Conférences de presse conjointes de M. Hubert Védrine, avec M. Shlomo Ben-Ami, ministre israèlien des affaires étrangères, à Tel-Aviv le 14, et avec M. Amr Moussa, ministre égyptien des affaires étrangères, au Caire le 14 décembre 2000, et entretien avec les radios françaises le même jour, sur la relance du processus de paix entre l'Autorité palestinienne et Israêl.

Prononcé le

Intervenant(s) : 

Circonstance : Tournée de M. Hubert Védrine au Proche-Orient les 14 et 15 décembre 2000

Texte intégral

Point de presse avec M. Shlomo Ben-Ami :
Mesdames et Messieurs,
Je suis venu au Proche-Orient effectuer une visite de quatre étapes, dans le cadre de la Présidence française de l'Union européenne. Je suis venu dire à mes interlocuteurs que les Européens sont très disponibles et très soucieux d'une part de voir la situation se normaliser sur le terrain, la tension retomber, les affrontements cesser, les engagements pris à Charm El-Cheikh pouvoir véritablement et complètement et durablement être mis en oeuvre et respectés. D'autre part, je suis venu apporter le souhait et l'espérance de l'Union européenne que les discussions et une vraie négociation politique sur les vrais problèmes de fond puissent reprendre au plus tôt sans aucun préalable car il me paraît clair que le fait qu'il n'y ait plus eu pendant un certain temps de perspective politique a été en soi seul un facteur de tension et d'aggravation. Voilà le message de l'Union européenne qui, à l'égard des protagonistes dans cette situation tragique, est un message d'amitié, un message d'espérance. Je suis venu à la fois pour écouter et en même temps pour faire un certain nombre de suggestions et retirer des idées nouvelles dont nous reparlerons après ma visite entre Européens, au sein de l'Union européenne, pour voir quelle suite concrète et utile surtout nous pouvons donner à ces contacts. J'ai été très heureux de retrouver à cette occasion Shlomo Ben-Ami avec lequel j'ai un contact intense depuis qu'il a été nommé ministre. Il l'a dit lui-même tout à l'heure.
Q - Monsieur Védrine, on dit que la France soutient les Palestiniens dans ce conflit. Etes-vous d'accord avec cette affirmation ?

___

- Travail à faire:
A) Recopiez sans rien changer le passage de la conférence de presse qui va de "Conférences de presse" à "palestinienne et Israêl.".
B) D'après la conférence de presse, combien d'étapes compte la visite de M. Hubert Védrine au Proche-Orient ?
C) Indiquez si chacune des affirmations suivantes concorde avec la conférence de presse, en répondant par oui ou par non et en citant les mots du texte qui tranchent. (i) M. Védrine effectue sa visite dans le cadre de la Présidence française de l'Union européenne. (ii) M. Védrine souhaite que les négociations reprennent une fois certains préalables remplis. (iii) M. Védrine rencontre Shlomo Ben-Ami pour la première fois lors de cette visite.
La liste qui suit constitue un matériau indépendant de la conférence de presse.

[Entrées conservées d'une collection]

___

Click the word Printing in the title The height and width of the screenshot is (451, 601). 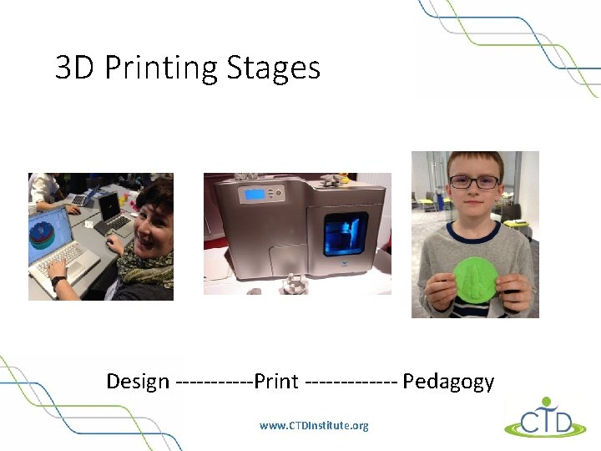[x=163, y=68]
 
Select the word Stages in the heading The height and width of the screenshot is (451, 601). [x=275, y=68]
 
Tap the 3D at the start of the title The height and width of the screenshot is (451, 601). [x=76, y=68]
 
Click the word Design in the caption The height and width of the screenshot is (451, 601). [x=138, y=382]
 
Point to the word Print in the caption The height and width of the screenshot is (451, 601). [x=275, y=382]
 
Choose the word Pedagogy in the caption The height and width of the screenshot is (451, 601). [x=448, y=382]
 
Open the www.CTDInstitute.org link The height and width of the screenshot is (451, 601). [x=314, y=426]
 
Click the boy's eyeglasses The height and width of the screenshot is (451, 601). [x=474, y=181]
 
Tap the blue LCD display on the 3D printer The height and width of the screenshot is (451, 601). [x=255, y=195]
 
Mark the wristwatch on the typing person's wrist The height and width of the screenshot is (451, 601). [x=58, y=282]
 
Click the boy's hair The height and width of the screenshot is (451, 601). [x=474, y=161]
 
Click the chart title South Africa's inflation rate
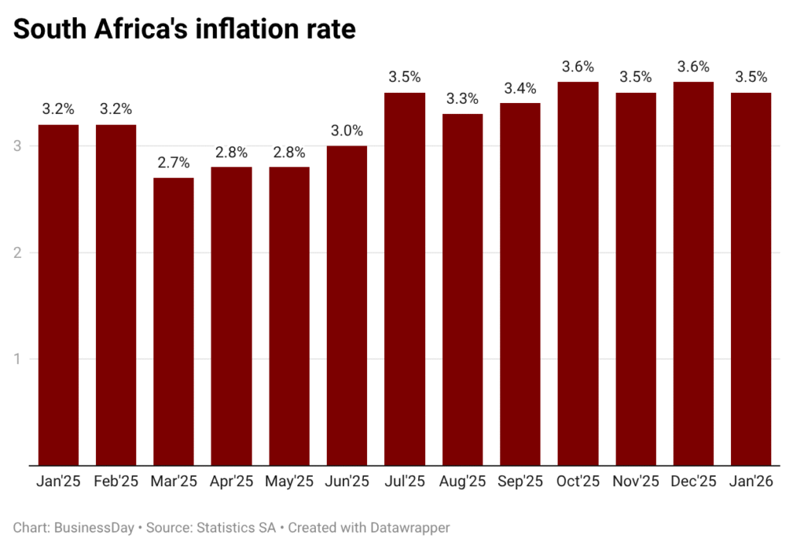pos(184,29)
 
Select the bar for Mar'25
pos(173,321)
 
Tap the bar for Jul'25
pos(405,279)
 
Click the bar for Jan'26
pos(751,279)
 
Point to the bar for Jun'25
pos(347,305)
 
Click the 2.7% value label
pos(173,163)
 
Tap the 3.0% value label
pos(347,131)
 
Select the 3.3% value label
pos(462,98)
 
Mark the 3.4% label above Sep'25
pos(520,87)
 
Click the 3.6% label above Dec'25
pos(693,67)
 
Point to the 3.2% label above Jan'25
pos(58,109)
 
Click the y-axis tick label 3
pos(17,146)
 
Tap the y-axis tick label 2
pos(17,252)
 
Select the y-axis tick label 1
pos(17,359)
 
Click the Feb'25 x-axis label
pos(116,482)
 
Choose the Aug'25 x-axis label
pos(462,482)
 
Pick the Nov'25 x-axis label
pos(636,482)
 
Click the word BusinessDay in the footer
pos(93,527)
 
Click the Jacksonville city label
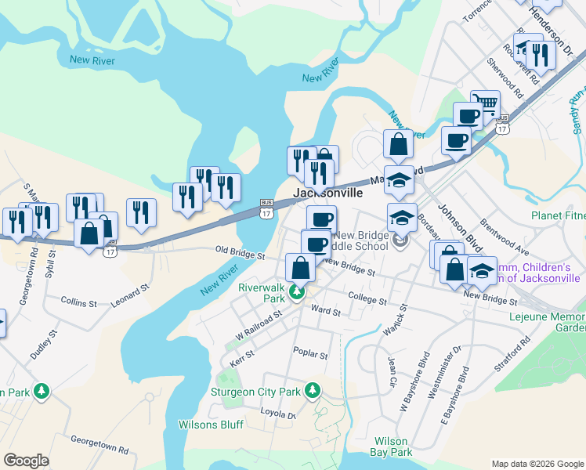[x=327, y=193]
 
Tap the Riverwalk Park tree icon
[x=297, y=294]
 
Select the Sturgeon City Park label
[x=256, y=392]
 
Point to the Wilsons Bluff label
[x=211, y=425]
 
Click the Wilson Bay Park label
[x=392, y=446]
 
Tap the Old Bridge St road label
[x=241, y=255]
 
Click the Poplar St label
[x=309, y=354]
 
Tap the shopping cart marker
[x=487, y=103]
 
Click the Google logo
[x=26, y=461]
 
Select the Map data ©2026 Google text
[x=537, y=464]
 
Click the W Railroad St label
[x=258, y=324]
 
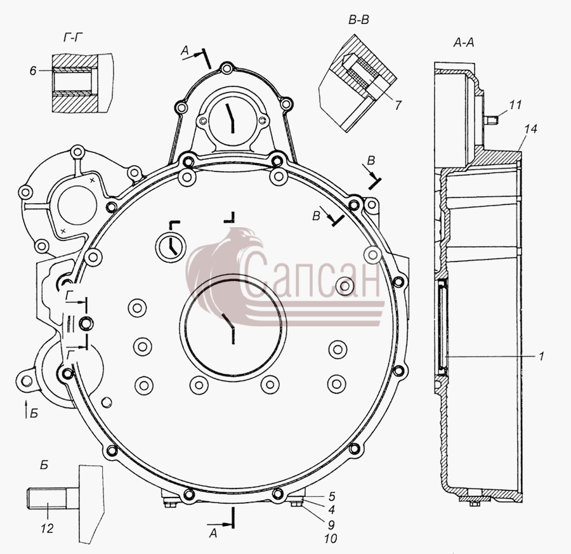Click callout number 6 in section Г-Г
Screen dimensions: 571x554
33,70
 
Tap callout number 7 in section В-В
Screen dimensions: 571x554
398,105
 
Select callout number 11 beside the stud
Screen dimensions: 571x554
515,105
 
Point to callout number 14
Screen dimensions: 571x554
531,129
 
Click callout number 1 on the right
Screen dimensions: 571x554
541,356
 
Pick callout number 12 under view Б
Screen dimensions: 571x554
47,528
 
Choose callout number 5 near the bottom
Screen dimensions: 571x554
331,496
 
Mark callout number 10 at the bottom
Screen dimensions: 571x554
331,538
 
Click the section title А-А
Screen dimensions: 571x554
464,43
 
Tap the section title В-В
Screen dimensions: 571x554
358,20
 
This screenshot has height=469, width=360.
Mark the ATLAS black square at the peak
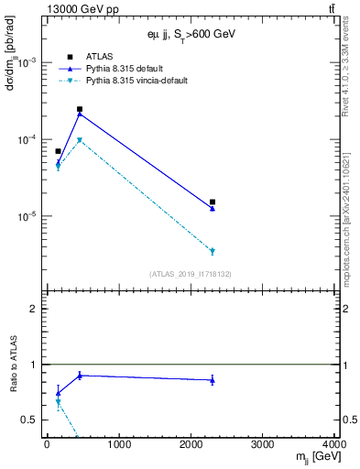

___

- Réponses aux consignes:
A)
Conférences de presse conjointes de M. Hubert Védrine, avec M. Shlomo Ben-Ami, ministre israèlien des affaires étrangères, à Tel-Aviv le 14, et avec M. Amr Moussa, ministre égyptien des affaires étrangères, au Caire le 14 décembre 2000, et entretien avec les radios françaises le même jour, sur la relance du processus de paix entre l'Autorité palestinienne et Israêl.

B) Quatre étapes.

C)
(i) Oui : « dans le cadre de la Présidence française de l'Union européenne ».
(ii) Non : « puissent reprendre au plus tôt sans aucun préalable ».
(iii) Non : « avec lequel j'ai un contact intense depuis qu'il a été nommé ministre ».